Mushroom and Spinach in Creamy Parmesan Sauce with Angel Hair

We were looking for a quick, nutritious meal the other day, so we went to the pantry and the fridge to see what we had. A quick glance in the chill chest revealed an abundance of spinach and mushrooms, and a box of angel hair was about eye level in the pantry…so we figured those ingredients wanted to be used, and use them, we did.
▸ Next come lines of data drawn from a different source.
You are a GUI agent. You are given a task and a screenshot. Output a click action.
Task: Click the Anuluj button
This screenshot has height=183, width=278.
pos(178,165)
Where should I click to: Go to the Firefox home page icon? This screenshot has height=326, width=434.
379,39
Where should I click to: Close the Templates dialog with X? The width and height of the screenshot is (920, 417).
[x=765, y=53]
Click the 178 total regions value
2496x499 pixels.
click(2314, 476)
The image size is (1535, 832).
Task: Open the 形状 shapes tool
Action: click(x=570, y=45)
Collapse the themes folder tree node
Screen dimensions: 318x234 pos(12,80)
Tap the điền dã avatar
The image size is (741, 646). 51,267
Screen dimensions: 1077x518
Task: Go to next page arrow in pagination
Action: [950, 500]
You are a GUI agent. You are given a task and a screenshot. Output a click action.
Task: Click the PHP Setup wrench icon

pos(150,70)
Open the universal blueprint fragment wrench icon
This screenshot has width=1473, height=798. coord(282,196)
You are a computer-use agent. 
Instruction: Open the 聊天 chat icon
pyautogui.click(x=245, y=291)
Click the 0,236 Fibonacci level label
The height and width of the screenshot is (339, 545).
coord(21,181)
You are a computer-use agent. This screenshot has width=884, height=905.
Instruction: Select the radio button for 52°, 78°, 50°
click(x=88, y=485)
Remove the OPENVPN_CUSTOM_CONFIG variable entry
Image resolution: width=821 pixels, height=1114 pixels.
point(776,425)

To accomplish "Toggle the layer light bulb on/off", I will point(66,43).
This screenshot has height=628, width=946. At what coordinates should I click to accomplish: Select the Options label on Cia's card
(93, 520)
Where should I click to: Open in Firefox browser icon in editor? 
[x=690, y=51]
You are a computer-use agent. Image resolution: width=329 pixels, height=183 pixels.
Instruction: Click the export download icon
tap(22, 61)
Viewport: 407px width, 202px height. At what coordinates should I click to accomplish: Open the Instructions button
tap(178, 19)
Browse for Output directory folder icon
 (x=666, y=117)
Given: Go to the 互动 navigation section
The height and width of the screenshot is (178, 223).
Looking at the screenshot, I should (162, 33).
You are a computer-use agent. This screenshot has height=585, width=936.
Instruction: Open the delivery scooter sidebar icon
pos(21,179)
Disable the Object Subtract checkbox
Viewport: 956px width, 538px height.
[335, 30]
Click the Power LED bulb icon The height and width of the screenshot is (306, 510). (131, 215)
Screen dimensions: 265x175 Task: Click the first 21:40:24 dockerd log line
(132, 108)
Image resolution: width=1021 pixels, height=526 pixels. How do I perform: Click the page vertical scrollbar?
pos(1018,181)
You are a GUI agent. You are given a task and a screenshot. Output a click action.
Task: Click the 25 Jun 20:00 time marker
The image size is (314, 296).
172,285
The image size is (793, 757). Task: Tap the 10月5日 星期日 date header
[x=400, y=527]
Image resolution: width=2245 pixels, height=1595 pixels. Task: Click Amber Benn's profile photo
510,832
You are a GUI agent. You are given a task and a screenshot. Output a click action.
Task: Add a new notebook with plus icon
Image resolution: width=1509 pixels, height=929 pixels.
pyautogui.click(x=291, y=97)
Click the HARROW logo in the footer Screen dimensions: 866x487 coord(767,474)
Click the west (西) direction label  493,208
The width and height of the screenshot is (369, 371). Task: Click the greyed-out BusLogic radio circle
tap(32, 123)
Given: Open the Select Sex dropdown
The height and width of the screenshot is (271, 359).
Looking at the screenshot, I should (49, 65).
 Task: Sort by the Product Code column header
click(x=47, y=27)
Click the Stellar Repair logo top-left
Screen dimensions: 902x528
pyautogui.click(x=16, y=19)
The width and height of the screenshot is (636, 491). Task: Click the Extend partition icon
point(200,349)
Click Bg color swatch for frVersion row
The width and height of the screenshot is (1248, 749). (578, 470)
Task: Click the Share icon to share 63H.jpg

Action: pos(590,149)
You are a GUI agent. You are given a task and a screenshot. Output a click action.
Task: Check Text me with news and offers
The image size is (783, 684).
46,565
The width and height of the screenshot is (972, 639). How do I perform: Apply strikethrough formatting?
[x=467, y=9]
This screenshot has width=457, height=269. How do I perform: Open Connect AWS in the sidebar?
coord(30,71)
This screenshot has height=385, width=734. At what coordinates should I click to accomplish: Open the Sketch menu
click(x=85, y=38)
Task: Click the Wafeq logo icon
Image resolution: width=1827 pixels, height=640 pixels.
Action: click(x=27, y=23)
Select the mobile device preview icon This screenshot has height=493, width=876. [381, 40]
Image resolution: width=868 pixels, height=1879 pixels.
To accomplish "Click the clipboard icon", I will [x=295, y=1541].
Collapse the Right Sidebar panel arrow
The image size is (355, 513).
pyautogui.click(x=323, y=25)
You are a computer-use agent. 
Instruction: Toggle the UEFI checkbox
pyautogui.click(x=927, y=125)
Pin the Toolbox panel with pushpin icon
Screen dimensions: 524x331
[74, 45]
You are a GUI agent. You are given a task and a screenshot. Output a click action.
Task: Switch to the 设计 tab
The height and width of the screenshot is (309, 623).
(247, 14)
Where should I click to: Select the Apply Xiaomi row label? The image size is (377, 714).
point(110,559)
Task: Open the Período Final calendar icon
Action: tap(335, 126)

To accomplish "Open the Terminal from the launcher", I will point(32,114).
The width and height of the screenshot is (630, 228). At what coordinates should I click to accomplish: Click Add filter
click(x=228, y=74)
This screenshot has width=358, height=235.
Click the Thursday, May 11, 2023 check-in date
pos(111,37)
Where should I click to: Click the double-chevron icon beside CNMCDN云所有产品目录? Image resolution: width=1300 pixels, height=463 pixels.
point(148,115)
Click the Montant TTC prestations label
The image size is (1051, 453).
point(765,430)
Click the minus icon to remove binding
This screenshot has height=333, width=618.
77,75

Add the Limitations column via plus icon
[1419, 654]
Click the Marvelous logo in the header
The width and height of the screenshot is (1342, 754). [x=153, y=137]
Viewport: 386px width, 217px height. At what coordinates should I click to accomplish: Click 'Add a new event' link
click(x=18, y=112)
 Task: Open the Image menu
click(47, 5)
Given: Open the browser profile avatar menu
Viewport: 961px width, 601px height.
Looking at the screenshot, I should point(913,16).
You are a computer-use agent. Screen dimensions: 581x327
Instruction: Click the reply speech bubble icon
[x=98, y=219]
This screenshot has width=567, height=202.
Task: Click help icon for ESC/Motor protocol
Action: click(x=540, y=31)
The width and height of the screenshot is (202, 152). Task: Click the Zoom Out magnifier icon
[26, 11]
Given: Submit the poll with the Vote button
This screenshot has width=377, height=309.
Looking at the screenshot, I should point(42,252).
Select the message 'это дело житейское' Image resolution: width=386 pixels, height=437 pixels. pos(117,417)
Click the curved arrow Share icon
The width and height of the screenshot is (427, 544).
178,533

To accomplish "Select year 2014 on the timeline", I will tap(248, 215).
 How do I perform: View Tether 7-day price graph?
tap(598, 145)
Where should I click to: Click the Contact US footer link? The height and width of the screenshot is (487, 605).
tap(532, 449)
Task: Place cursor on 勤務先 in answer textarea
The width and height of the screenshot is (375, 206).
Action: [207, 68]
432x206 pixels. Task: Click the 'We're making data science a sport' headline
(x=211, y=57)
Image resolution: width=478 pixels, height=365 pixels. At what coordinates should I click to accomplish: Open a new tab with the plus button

We began by sautéing the mushrooms before wilting in some spinach and then making a creamy sauce with a Roux, milk, and fresh parmesan cheese. We then thickened the sauce and served it over angel hair for the win!

Time: 30 Minutes


  • Pasta of your choice. We used Angel Hair.
  • Mushrooms
  • Spinach
  • Garlic
  • Fresh Parmesan Cheese
  • Milk
  • Black Pepper
  • Oregano
  • 2 Tablespoons of Butter
  • 1-2 Tablespoons of All Purpose Flour


  • Bring a large pot of water (with a little olive oil and salt) to a boil.
  • As your water heats, slice your onions, and peel and slice your garlic.
  • Melt your butter in a large pan, and add in your garlic and onions. Sauté until your onions soften and begin to brown.
  • As your mushrooms cook, shred or slice your Parmesan.
  • Add in your spinach, oregano, and black pepper, and cook to wilt.
  • Stir in your flour until it’s fully incorporated into your veggies.
  • Pour in your milk, and add your cheese. Stir, and bring to a simmer to allow your sauce to thicken.
  • Add your angel hair to your water, and allow it to boil for a few minutes until it softens to your desired level. Then, drain the water, and plate your pasta.
  • Scoop your sauce over your pasta, devour, and enjoy!